* Start Excerpt to read *

Graceful pod exit in microk8s.stop

jobh commented 2 years ago

There is a long discussion about snap auto-updates in issue #1022. I think the situation would be much improved if stateful pods were allowed to exit gracefully upon microk8s.stop. That would take away the data corruption problems, as per my comment there: https://github.com/ubuntu/microk8s/issues/1022#issuecomment-1010031820

To summarize: When microk8s.stop is issued, the k8s infrastructure is torn down before pods have had a chance to react to SIGTERM. Hence, even though they have 30 seconds to terminate gracefully, they cannot write to host-provisioned paths during this time, nor can they communicate over the network.

My own (unfinished) workaround at this time is to create a new systemd service which Requires all microk8s services, and itself waits for the graceful shutdown of postgresql. For the first time, I've seen these highly desired lines from postgresql,

2022-01-31T12:02:33.911933664+01:00 stderr F 2022-01-31 11:02:33.911 GMT [1] LOG:  received smart shutdown request
2022-01-31T12:02:33.920500924+01:00 stderr F 2022-01-31 11:02:33.916 GMT [1] LOG:  background worker "logical replication launcher" (PID 95) exited with exit code 1
2022-01-31T12:02:33.920700147+01:00 stderr F 2022-01-31 11:02:33.918 GMT [90] LOG:  shutting down
2022-01-31T12:02:33.966934659+01:00 stderr F 2022-01-31 11:02:33.966 GMT [1] LOG:  database system is shut down

I've attached my systemd hacks below, but the reason for opening this issue is to discuss whether this could be generalized and maybe even made default. Perhaps by replacing the postgresql-specific scaling with node drain/uncordon, or by shutting down the infrastructure in a "safe" order.

* End Excerpt to read *

Reproduce verbatim the passage of the issue on graceful pod exit between "To summarize: When" and "over the network.", inclusive. The data that follows is not needed for this work.

* Start Material provided *

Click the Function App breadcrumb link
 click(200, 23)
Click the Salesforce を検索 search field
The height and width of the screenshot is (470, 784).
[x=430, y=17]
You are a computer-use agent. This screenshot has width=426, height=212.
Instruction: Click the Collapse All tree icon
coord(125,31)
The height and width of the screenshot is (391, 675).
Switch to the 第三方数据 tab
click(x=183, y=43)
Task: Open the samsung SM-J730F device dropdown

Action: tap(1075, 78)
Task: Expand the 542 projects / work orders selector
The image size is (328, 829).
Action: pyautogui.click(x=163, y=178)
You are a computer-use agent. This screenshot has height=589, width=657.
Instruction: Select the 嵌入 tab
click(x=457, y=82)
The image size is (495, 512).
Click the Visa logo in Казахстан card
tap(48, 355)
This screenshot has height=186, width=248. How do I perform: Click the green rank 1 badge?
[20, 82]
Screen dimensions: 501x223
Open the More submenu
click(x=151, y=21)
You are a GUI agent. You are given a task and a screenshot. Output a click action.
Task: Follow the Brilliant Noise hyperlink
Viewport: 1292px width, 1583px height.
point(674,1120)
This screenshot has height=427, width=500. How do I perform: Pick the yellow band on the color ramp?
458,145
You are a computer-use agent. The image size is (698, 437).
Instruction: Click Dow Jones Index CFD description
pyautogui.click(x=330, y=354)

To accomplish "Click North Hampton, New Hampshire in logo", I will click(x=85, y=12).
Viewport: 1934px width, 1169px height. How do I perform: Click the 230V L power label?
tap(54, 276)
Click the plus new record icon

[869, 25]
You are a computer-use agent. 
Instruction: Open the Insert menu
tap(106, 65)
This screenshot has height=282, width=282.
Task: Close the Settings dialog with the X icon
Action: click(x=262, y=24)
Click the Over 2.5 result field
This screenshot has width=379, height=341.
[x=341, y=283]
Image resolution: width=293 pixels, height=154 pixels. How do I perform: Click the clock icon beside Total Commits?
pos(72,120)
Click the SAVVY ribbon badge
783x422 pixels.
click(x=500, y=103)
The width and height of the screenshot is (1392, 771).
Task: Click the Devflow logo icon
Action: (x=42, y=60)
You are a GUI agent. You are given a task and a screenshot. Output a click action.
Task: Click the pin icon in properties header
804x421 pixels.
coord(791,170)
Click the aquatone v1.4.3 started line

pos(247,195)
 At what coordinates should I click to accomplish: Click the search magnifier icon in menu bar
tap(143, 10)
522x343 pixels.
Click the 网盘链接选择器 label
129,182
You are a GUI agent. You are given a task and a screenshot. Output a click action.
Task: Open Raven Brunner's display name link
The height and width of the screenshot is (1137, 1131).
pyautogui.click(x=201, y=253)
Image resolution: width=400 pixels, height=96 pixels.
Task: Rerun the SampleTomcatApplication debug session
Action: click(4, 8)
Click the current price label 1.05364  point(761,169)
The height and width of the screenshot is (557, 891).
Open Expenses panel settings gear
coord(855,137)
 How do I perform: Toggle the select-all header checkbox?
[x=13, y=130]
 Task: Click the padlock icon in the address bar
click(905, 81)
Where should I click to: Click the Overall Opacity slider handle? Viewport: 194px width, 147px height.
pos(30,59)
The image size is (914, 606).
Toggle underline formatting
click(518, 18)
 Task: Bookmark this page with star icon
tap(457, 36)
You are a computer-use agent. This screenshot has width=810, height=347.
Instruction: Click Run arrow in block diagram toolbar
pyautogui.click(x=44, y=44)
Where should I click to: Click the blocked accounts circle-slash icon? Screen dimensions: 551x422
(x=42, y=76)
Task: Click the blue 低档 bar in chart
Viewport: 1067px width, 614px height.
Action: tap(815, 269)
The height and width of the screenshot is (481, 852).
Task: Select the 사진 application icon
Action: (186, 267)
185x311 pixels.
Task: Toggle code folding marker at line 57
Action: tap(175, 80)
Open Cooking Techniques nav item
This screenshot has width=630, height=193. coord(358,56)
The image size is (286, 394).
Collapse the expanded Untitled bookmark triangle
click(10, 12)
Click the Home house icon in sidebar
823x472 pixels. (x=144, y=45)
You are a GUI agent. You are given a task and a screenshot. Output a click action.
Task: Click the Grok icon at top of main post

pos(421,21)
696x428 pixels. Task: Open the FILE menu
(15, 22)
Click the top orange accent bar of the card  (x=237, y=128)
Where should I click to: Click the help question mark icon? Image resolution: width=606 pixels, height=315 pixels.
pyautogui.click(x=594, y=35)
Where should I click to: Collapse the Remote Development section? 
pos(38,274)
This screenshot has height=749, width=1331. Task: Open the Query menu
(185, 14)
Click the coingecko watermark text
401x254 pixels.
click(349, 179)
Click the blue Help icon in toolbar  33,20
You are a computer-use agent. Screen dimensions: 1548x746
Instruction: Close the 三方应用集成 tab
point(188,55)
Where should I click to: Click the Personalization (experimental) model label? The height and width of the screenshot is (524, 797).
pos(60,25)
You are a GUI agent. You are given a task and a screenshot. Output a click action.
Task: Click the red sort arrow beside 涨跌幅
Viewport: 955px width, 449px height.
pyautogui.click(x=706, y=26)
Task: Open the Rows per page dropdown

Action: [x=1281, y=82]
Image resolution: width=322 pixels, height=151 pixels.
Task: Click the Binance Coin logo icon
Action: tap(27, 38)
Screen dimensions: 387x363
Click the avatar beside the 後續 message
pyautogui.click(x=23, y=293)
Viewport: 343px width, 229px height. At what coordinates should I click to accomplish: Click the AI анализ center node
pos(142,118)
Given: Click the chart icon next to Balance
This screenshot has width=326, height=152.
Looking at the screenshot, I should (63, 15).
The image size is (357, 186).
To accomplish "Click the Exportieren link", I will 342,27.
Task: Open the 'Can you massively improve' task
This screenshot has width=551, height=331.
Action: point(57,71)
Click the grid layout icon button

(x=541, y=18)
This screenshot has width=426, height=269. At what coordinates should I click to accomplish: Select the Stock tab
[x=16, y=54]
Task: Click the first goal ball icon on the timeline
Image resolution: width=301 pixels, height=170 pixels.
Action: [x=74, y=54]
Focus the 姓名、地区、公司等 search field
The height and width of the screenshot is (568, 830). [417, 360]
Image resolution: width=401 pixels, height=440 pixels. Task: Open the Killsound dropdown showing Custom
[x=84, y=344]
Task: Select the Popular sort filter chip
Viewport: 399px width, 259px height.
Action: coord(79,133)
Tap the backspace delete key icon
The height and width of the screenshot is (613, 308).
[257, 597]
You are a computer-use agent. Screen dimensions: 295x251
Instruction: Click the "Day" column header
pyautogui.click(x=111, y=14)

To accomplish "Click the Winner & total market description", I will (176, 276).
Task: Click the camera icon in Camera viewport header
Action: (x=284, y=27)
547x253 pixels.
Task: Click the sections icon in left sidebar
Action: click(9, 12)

* End Material provided *

▸ **Answer to this task**
To summarize: When microk8s.stop is issued, the k8s infrastructure is torn down before pods have had a chance to react to SIGTERM. Hence, even though they have 30 seconds to terminate gracefully, they cannot write to host-provisioned paths during this time, nor can they communicate over the network.